Provided passage:
**********
State v. . Rivers

90 N.C. 738 | N.C. | 1884

Verdict of guilty; judgment; appeal by the defendant. The defendant is indicted for unlawfully and on purpose killing a bull running at large in the range in the county of Anson, with intent to injure the owner, in violation of section 94, chapter 32, Battle's Revisal. He insists that this statute is repealed as to the county of Anson by the act of 1881, ch. 172. This act is in force in that county, and by its provisions it is made unlawful for any live stock to run at large, and any person who shall permit his or her live stock to run at large therein shall be deemed guilty of a misdemeanor, and provision is made for impounding cattle seized while so at large.

It is contended for the defendant, that, as it is thus made unlawful for live stock to run at large in the county of Anson, the occasion for the statute upon which the indictment is founded, and the purpose for which it was enacted, to-wit: the protection of cattle running at large in the range where they may lawfully do so, no longer exists, and therefore, it is repealed by the act mentioned.

We cannot yield our assent to this interpretation of the statutes referred to. A statute, or parts of it, may be repealed by a subsequent one, when the intention of the legislature to repeal it is expressed in clear and unambiguous words. And also, where a subsequent statute contains provisions manifestly repugnant to, and inconsistent with, a former one, it impliedly repeals or modifies the latter. But the law does not favor a repeal by implication, and it will not be allowed, except where the repugnancy is plain, and the repeal is necessary to effectuate the legislative intent. Such repeal is never allowed, if both statutes can operate consistently, each with the other. State v. Woodside, 9 Ired., 496; Broom Leg. Max., 24; Dwarriss on Stat., 154, et seq. *740

The act of 1881 does not expressly repeal said section 94, nor does it do so by necessary implication. The repealing clause in it embraces "all laws and clauses of laws in conflict with" its provisions, but it does not in terms repeal any particular statute. Although it makes it unlawful for live stock to run at large in Anson county, and the owner guilty of a misdemeanor for allowing them to run at large, still, it does not authorize any person to kill or injure such stock found at large in violation of its provisions; on the contrary, it provides for their protection by impounding them. It is still unlawful to "kill, maim or injure" live stock, though found at large in the range, and there is nothing in the act of 1881 inconsistent with the statute that makes it indictable to "unlawfully and on purpose kill" live stock running at large in the range in Anson county, with intent to injure the owner, or with other unlawful intent. It may well be, it is not unreasonable to suppose, that the legislature did not intend to repeal or modify section 94. It is certainly not inconsistent with the act of 1881. It is not unreasonable that a statute should make it indictable to kill or maim stock unlawfully running at large in the range, with unlawful intent, if the legislature should deem it wise and necessary for the public good. It was competent for the legislature to repeal section 94, but it did not do so, and it cannot be taken that it did not act advisedly and with due consideration; on the contrary, it is presumed that it did. It is very clear that the two acts in question are not inconsistent with each other, as contended; but that both may operate, and it must be held that they do. Roberts v. Railroad, 88 N.C. 560.
**********
Required actions:
1 - Output the stretch of the State v. Rivers opinion from "State v. . Rivers" through "so at large." without alteration.
2 - In the State v. Rivers opinion, which act does the defendant claim repealed the statute as to Anson county?
3 - In the State v. Rivers opinion, list the authorities cited immediately after the sentence ending "each with the other."

Dataset content:
**********
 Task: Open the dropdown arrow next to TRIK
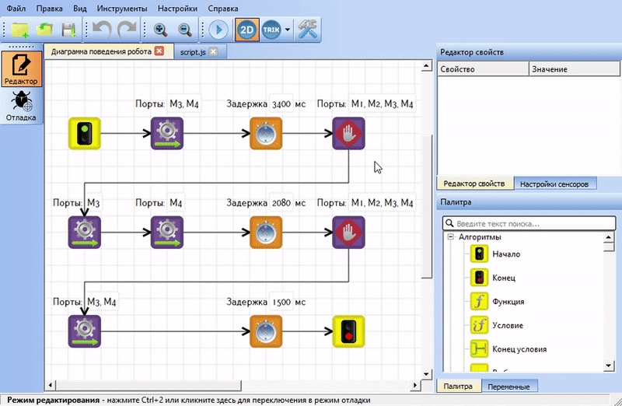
**********
Worked answers:
1 -
State v. . Rivers

90 N.C. 738 | N.C. | 1884

Verdict of guilty; judgment; appeal by the defendant. The defendant is indicted for unlawfully and on purpose killing a bull running at large in the range in the county of Anson, with intent to injure the owner, in violation of section 94, chapter 32, Battle's Revisal. He insists that this statute is repealed as to the county of Anson by the act of 1881, ch. 172. This act is in force in that county, and by its provisions it is made unlawful for any live stock to run at large, and any person who shall permit his or her live stock to run at large therein shall be deemed guilty of a misdemeanor, and provision is made for impounding cattle seized while so at large.

2 - The act of 1881, ch. 172.

3 -
- State v. Woodside, 9 Ired., 496
- Broom Leg. Max., 24
- Dwarriss on Stat., 154, et seq.